## RECORD EXCERPTS
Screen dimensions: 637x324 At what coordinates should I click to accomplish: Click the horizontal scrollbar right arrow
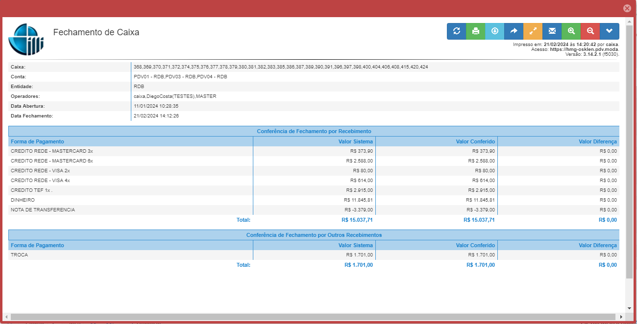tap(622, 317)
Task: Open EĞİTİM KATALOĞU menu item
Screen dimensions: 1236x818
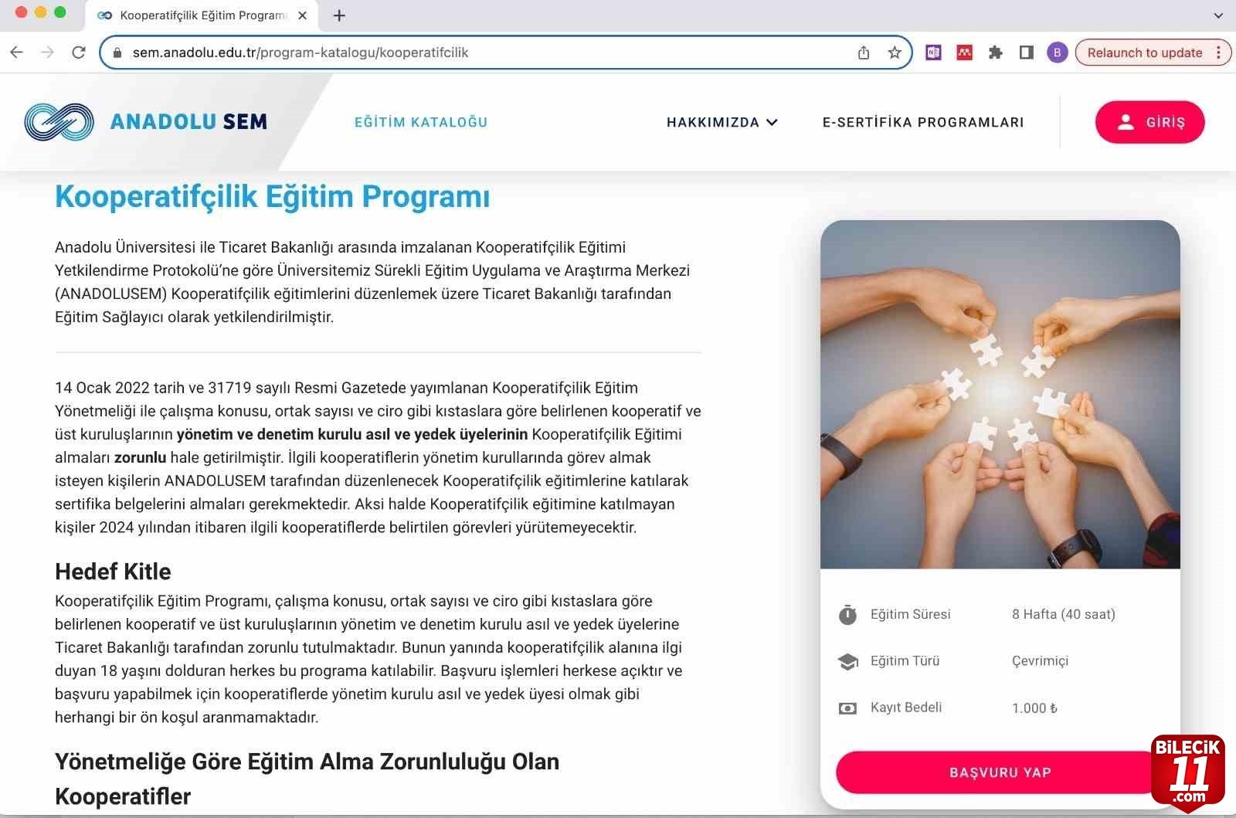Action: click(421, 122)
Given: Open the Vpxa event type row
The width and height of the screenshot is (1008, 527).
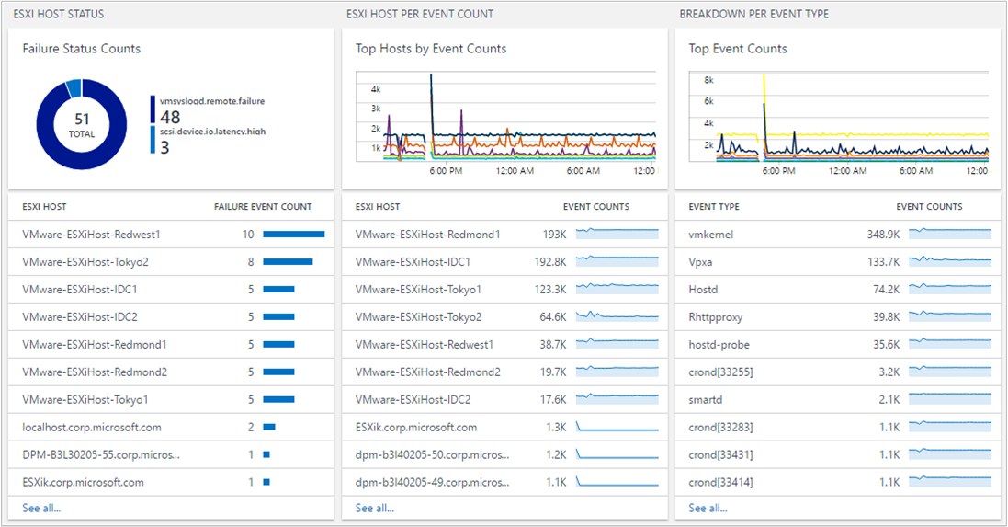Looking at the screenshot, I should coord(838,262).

---

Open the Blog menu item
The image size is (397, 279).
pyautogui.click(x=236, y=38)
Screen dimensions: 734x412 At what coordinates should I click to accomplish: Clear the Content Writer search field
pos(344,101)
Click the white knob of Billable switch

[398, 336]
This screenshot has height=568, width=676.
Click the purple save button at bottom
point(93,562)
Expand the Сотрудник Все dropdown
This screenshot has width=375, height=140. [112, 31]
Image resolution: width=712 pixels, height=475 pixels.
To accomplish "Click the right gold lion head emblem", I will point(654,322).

## AIM OF THE TASK
The exact lines of the material above starting at the one that contains "Screen dimensions: 734x412" and ending at the one that contains "Image resolution: width=712" are what to retype; leave out everything else.

## WRITTEN SOLUTION
Screen dimensions: 734x412 At what coordinates should I click to accomplish: Clear the Content Writer search field
pos(344,101)
Click the white knob of Billable switch

[398, 336]
This screenshot has height=568, width=676.
Click the purple save button at bottom
point(93,562)
Expand the Сотрудник Все dropdown
This screenshot has width=375, height=140. [112, 31]
Image resolution: width=712 pixels, height=475 pixels.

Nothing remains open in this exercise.